The inflation rate in Africa’s most-populous nation decreased to 15.98 percent from 16.01 percent in August, the Abuja-based National Bureau of Statistics said in an emailed report on Tuesday. That median of 13 economists’ estimates compiled by Bloomberg was 16 percent. Prices rose 0.8 percent in the month.
While inflation slowed for the eighth consecutive month, it has been outside the central bank’s target range of 6 percent to 9 percent for more than two years even as policy makers raised the key lending rate to a record high of 14 percent. A drop last year in the output and price of oil, Nigeria’s biggest export, caused a dollar shortage and led to a weaker naira and increased import prices. This contributed to the economy contracting for five straight quarters before expanding 0.6 percent in the three months through June.

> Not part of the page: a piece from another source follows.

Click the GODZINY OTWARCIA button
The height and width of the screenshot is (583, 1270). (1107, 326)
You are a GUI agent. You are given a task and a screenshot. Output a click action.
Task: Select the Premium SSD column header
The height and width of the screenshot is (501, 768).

While the inflation rate has decreased, it’s “still high for central bank to loosen policy,” Ayodele Akinwunmi, head of research at Lagos-based FSDH Merchant Bank Ltd. Said by phone from Lagos. “That will probably happen next year as inflation further decelerates.”

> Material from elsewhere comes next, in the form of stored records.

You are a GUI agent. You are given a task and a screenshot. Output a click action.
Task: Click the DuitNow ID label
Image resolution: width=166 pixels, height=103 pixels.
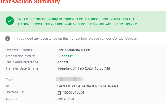(15, 92)
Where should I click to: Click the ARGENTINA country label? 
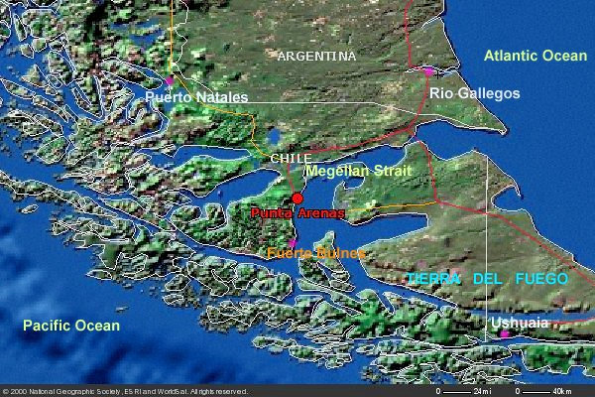(x=316, y=57)
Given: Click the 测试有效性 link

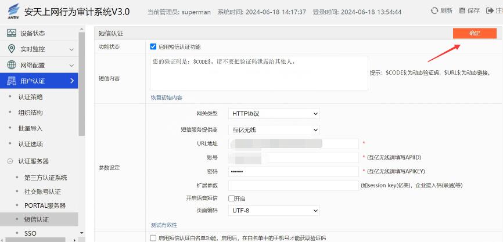Looking at the screenshot, I should click(164, 225).
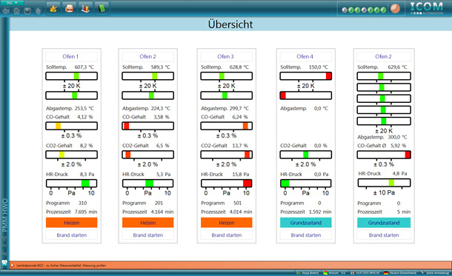The height and width of the screenshot is (276, 452).
Task: Open the green book toolbar icon
Action: point(102,8)
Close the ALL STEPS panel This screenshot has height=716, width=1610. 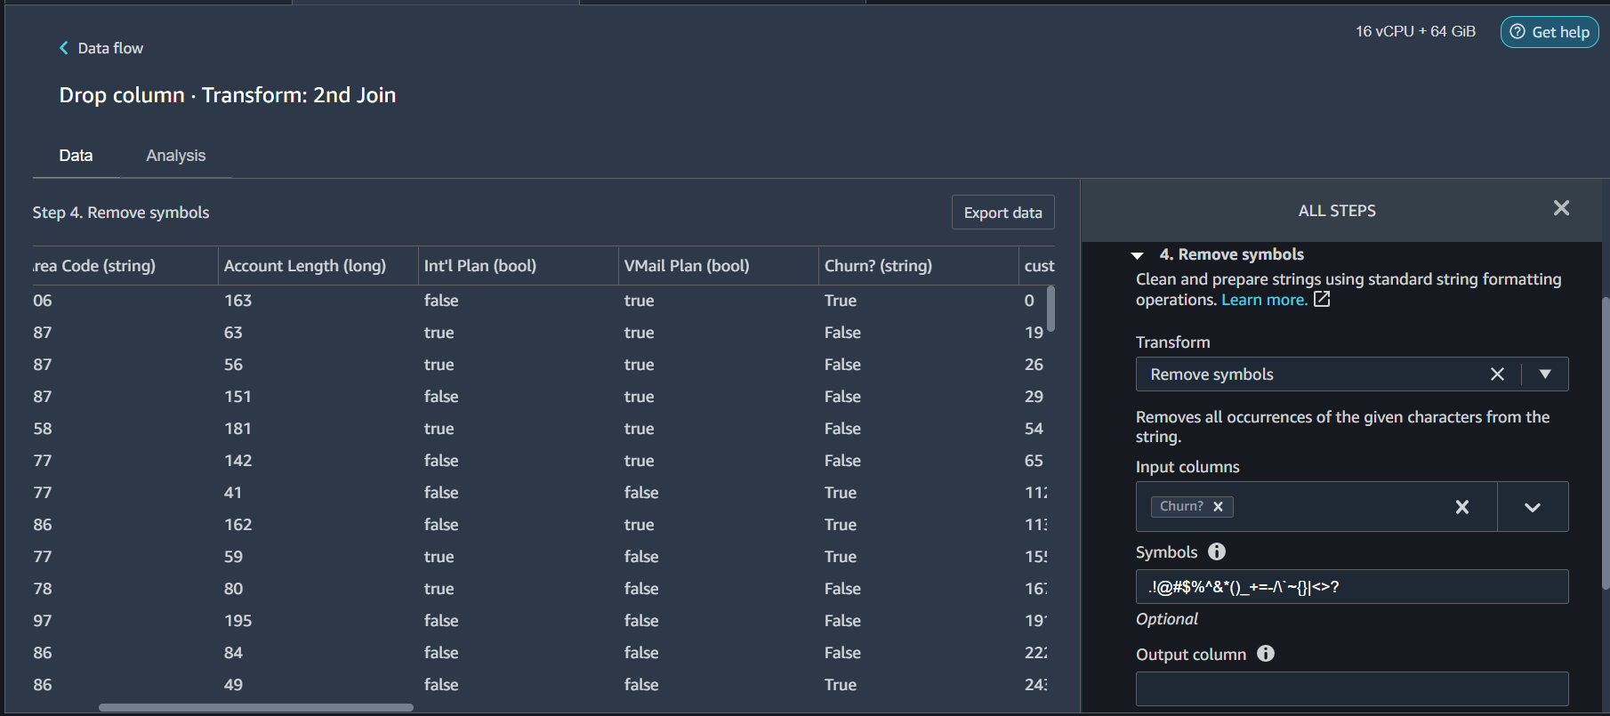pos(1561,208)
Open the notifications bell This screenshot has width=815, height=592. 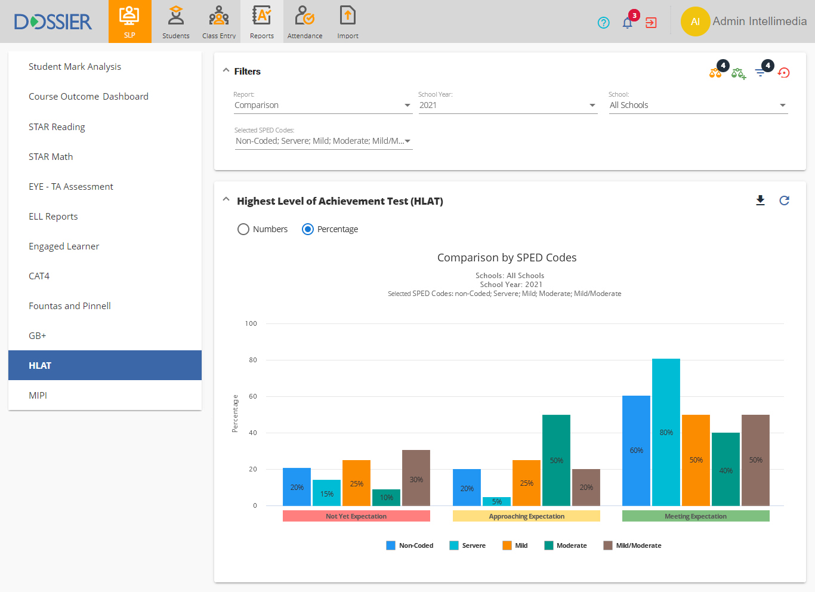tap(627, 23)
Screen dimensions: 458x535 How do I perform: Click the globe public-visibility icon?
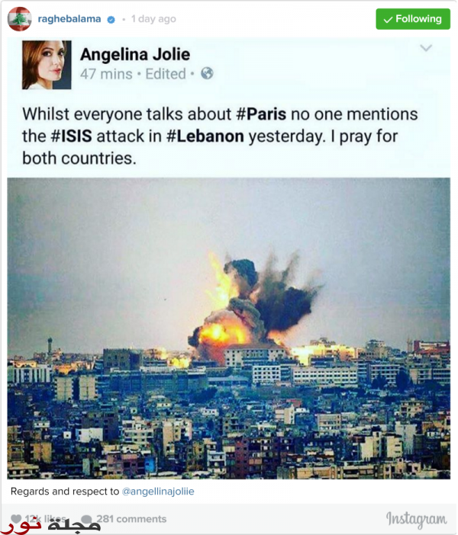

Dollar supply has improved since the central bank started easing currency-trade controls, and introduced a window where portfolio investors and importers can buy foreign currency at market-determined rates. Floods in Benue state last month have kept food prices high, negating some of the benefits of the increased availability of foreign exchange.
Food Inflation
Food prices rose 20.32 percent from a year earlier, compared with 20.25 percent in August, driven by the costs of potatoes, meat and oils and fats, the statistics office said.
“A spike in food price inflation, due to poor harvest in some parts of the country, offset the declining inflationary effect of the currency weakness,” the World Bank said last week.
The International Monetary Fund projects Nigeria’s economy to grow by 0.8 percent this year, and 1.9 percent next year from a contraction of 1.6 percent in 2016 and sees inflation staying above target through 2018.
The “central bank will continue to use open-market operations, and work with the debt management office to adjust Treasury-bill yields so as to encourage banks to increase lending to the private sector and support growth,” Akinwunmi said.